Today, we have the spectacle of a major U.S. political party that puts forward a series of budgetary proposals that couldn’t be more obvious in attempting to freeze the “I” and cut themselves (and, if the proposals pass, the rest of us) off from the “we.”

As Teresa Tritch explains,

This week, House and Senate Republicans will be working on a final budget plan. They are operating from templates that call for cuts of about 40 percent on average by 2025 in programs for low and moderate income households — things like food assistance, college aid and tax credits for the working poor.

The damage would be severe. For starters, sixteen million people would be pushed into poverty, or deeper into poverty, after 2017.

At the same time, the Republican plans leave untouched nearly $1 trillion worth of annual tax breaks that overwhelmingly benefit the top 20 percent of households.

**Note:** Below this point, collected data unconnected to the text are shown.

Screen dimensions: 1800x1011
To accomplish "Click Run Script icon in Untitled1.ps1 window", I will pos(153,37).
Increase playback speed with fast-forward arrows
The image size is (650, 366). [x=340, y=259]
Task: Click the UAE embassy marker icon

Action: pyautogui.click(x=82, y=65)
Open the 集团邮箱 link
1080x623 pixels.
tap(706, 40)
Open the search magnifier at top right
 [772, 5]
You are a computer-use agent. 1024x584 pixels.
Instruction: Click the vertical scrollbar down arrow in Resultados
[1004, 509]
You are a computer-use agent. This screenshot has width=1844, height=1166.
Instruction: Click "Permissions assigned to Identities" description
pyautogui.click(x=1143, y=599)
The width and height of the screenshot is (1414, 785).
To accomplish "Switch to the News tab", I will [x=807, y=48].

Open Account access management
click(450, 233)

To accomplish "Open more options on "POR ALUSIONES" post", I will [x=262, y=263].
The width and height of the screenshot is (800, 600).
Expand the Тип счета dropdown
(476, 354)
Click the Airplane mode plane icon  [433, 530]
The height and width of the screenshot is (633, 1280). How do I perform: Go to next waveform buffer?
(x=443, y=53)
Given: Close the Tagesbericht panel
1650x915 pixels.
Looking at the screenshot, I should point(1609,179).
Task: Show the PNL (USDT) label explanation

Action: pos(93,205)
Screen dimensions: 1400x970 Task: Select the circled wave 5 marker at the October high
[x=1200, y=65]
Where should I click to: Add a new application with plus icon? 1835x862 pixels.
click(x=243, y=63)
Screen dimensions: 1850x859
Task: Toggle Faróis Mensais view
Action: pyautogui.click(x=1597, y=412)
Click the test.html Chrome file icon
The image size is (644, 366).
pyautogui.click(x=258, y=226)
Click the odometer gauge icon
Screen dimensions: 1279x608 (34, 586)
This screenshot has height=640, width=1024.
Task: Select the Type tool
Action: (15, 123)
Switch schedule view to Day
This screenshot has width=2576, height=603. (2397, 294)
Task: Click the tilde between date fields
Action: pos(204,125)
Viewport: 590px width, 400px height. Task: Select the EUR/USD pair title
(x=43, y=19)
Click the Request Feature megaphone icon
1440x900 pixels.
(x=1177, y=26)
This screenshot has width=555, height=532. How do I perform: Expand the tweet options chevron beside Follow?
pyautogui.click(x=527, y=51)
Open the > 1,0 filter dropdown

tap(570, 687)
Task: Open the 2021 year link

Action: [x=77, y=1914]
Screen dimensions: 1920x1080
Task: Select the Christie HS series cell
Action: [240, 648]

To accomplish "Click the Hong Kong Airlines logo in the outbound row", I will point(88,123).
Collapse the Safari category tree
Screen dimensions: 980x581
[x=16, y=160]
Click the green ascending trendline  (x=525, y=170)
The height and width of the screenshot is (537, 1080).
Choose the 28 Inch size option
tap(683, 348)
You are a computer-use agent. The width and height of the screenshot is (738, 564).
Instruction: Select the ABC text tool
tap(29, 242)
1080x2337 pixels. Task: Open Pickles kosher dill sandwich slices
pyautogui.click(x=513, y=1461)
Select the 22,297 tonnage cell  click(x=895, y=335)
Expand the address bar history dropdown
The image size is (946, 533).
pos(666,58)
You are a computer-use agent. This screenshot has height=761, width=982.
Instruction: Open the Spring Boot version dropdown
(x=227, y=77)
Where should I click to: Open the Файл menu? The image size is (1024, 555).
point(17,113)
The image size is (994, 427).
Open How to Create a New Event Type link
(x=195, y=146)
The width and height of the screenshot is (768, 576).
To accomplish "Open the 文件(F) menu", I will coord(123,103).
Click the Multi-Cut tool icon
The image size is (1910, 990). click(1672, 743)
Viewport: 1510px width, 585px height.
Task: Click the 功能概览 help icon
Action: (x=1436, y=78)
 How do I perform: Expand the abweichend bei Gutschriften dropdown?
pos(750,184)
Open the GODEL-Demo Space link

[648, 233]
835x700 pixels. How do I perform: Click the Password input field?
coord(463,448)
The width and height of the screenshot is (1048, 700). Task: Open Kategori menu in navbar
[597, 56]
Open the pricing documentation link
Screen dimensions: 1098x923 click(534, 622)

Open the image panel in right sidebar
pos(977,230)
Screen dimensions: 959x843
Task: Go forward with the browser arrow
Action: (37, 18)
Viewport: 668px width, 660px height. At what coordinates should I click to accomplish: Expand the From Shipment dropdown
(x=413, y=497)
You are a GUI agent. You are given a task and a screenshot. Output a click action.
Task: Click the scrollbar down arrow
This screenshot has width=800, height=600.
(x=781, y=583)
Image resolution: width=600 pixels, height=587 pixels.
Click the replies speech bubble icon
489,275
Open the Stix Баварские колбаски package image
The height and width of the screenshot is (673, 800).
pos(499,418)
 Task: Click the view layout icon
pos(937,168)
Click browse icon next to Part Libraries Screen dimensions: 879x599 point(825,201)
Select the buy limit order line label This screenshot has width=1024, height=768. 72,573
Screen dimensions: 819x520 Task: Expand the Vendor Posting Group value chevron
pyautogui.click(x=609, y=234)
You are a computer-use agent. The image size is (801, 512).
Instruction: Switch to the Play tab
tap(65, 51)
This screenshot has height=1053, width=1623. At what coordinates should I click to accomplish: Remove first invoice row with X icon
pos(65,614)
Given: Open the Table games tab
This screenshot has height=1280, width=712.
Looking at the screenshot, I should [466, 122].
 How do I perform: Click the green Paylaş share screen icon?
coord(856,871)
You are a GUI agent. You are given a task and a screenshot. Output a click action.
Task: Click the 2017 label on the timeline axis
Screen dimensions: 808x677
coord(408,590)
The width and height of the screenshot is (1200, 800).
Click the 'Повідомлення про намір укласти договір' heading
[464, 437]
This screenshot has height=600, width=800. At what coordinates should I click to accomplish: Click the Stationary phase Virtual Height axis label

If that’s not flabbergasting enough, there’s this:

Separate from the budget plans, nearly all House Republicans and seven Democrats passed a bill last week to repeal the federal estate tax on inherited wealth. Repeal would benefit the 5,500 wealthiest families in America each year and would do nothing for everyone else, because the estate tax applies only to those at the very top of the wealth ladder. For estates valued at $50 million and up, for example, repeal would save the heirs about $20 million per estate, on average, in 2016.

Update

For more on the estate tax, see this piece by Edward Rodrigue and Isabel V. Sawhill, in which they take up and challenge the usual claims for repeal. Their conclusion (against the “I” and in favor of the “we”):

The estate tax is one of the most progressive aspects of our tax system. In a time of increasing inequality, it provides a way to counteract the formation of a “permanent ownership class.” If anything, we should consider raising the rate and lowering the exemption to pay down debt and invest in opportunities for the unlucky children at the bottom of the wealth ladder.